Dependence and Withdrawal
One of the hallmarks of narcotics is their ability to create physical dependence, and kratom shares this trait. Regular users can develop tolerance, needing more to achieve the same effect, and experience withdrawal symptoms when they stop. Kratom withdrawal looks a lot like mild to moderate opioid withdrawal: sweating, irritability, anxiety, muscle aches, nausea, and insomnia. The Mayo Clinic notes that people who use kratom over time may develop cravings and sometimes need the same medications used to treat opioid use disorder.
This is one of the strongest arguments for viewing kratom as functionally similar to a narcotic, even if the label doesn’t officially apply. If you’ve been using kratom regularly for weeks or months, stopping abruptly can produce real physical symptoms.
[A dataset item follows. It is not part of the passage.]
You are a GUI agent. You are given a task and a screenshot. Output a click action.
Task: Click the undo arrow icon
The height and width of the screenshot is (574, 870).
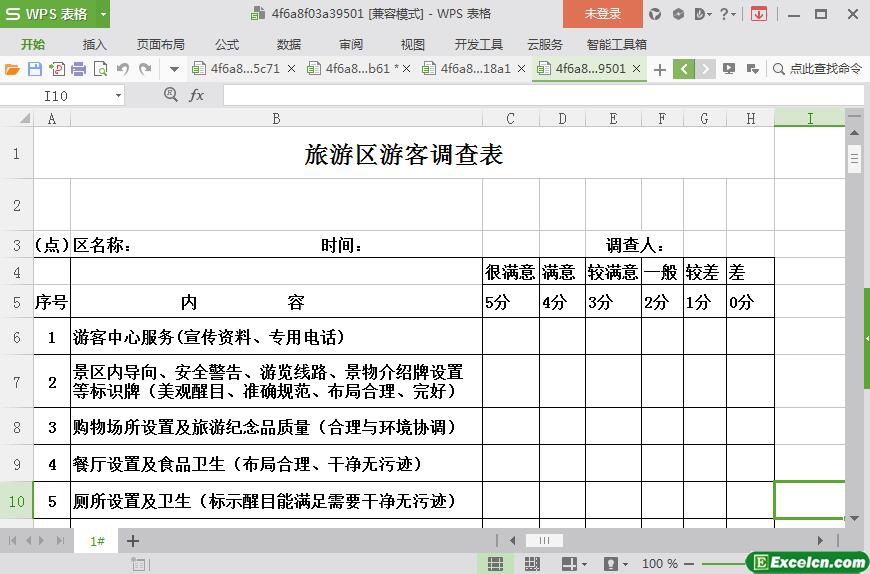[123, 69]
They tend to be less severe than withdrawal from potent prescription opioids, but they are unmistakably opioid-like in character.
Current Legal Status
Kratom and its alkaloids are not regulated at the federal level in the United States. The DEA considered emergency scheduling kratom in 2016 but withdrew the proposal after public backlash. As of mid-2025, the FDA recommended that the DEA classify synthetic 7-hydroxymitragynine under the Controlled Substances Act, but that step targets the concentrated synthetic version rather than the raw plant or standard kratom products.
A handful of states and local jurisdictions have banned kratom independently, but most of the country allows its sale. Internationally, kratom is not under control through any United Nations treaty. The World Health Organization reviewed kratom and its alkaloids through its Expert Committee on Drug Dependence but has not recommended international scheduling.
This patchwork means kratom occupies a legal space very different from scheduled narcotics. You can buy it in most states without a prescription, often at gas stations, smoke shops, and online retailers. That accessibility doesn’t reflect a consensus that it’s safe. It reflects the fact that regulation hasn’t caught up with the science.
Why the Classification Matters
Whether you call kratom a narcotic shapes how people think about it. Labeling it as one could discourage use among people who benefit from it as a harm-reduction tool for opioid withdrawal, something some users report finding helpful even though clinical evidence remains limited. On the other hand, treating it as a harmless herbal supplement ignores the genuine opioid activity, dependence potential, and respiratory risks associated with concentrated products.
The most accurate framing is that kratom contains compounds that act as atypical opioids. Its primary alkaloid, mitragynine, behaves differently enough from classical narcotics to potentially carry a better safety profile for breathing suppression. But 7-hydroxymitragynine, especially in concentrated or synthetic form, behaves much more like a traditional opioid. And regardless of which alkaloid dominates a given product, regular use can lead to dependence and withdrawal that mirrors what happens with scheduled narcotics.
If you’re using kratom or considering it, the practical takeaway is straightforward: it is not a narcotic by legal definition, but it activates opioid pathways in your brain, and your body can become dependent on it. Treating it with the same respect you’d give any opioid-acting substance is reasonable, particularly with the higher-potency extracts now widely available.